**What to do:** Please retype the rows from the line with "The height and width of the screenshot is (1080, 1920)." up to and including the line with "will [x=179, y=43].", keeping every character unchanged.

Rows of pointing data
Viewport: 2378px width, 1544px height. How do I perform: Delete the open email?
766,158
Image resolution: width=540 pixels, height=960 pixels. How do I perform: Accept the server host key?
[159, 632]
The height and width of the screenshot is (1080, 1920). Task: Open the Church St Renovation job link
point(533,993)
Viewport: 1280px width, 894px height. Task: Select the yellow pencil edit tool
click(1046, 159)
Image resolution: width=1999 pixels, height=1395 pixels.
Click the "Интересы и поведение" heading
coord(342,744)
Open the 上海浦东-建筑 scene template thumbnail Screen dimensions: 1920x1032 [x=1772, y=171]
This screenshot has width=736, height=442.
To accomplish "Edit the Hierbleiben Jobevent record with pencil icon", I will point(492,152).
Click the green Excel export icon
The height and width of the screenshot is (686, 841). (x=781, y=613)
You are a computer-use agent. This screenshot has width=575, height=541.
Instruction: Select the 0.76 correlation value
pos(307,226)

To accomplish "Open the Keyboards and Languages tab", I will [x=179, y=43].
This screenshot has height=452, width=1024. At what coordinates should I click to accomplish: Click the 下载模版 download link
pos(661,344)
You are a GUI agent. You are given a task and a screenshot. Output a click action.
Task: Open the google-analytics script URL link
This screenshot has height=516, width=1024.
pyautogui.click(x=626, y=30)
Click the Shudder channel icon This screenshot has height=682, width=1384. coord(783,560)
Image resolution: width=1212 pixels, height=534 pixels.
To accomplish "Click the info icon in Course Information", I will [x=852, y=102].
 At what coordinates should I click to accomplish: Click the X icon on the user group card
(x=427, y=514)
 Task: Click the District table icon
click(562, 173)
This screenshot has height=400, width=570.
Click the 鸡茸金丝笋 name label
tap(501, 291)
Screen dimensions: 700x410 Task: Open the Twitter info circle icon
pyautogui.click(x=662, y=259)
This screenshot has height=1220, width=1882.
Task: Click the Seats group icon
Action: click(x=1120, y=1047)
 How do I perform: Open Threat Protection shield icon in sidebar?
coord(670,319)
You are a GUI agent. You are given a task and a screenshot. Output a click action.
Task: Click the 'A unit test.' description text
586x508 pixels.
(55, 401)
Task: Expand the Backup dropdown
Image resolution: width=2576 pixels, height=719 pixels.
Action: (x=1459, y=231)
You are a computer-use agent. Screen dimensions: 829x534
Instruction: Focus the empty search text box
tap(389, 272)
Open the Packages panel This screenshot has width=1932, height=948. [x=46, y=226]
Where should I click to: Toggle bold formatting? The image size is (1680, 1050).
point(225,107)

**Written answer:**
The height and width of the screenshot is (1080, 1920). Task: Open the Church St Renovation job link
point(533,993)
Viewport: 1280px width, 894px height. Task: Select the yellow pencil edit tool
click(1046, 159)
Image resolution: width=1999 pixels, height=1395 pixels.
Click the "Интересы и поведение" heading
coord(342,744)
Open the 上海浦东-建筑 scene template thumbnail Screen dimensions: 1920x1032 [x=1772, y=171]
This screenshot has width=736, height=442.
To accomplish "Edit the Hierbleiben Jobevent record with pencil icon", I will point(492,152).
Click the green Excel export icon
The height and width of the screenshot is (686, 841). (x=781, y=613)
You are a computer-use agent. This screenshot has width=575, height=541.
Instruction: Select the 0.76 correlation value
pos(307,226)

To accomplish "Open the Keyboards and Languages tab", I will [x=179, y=43].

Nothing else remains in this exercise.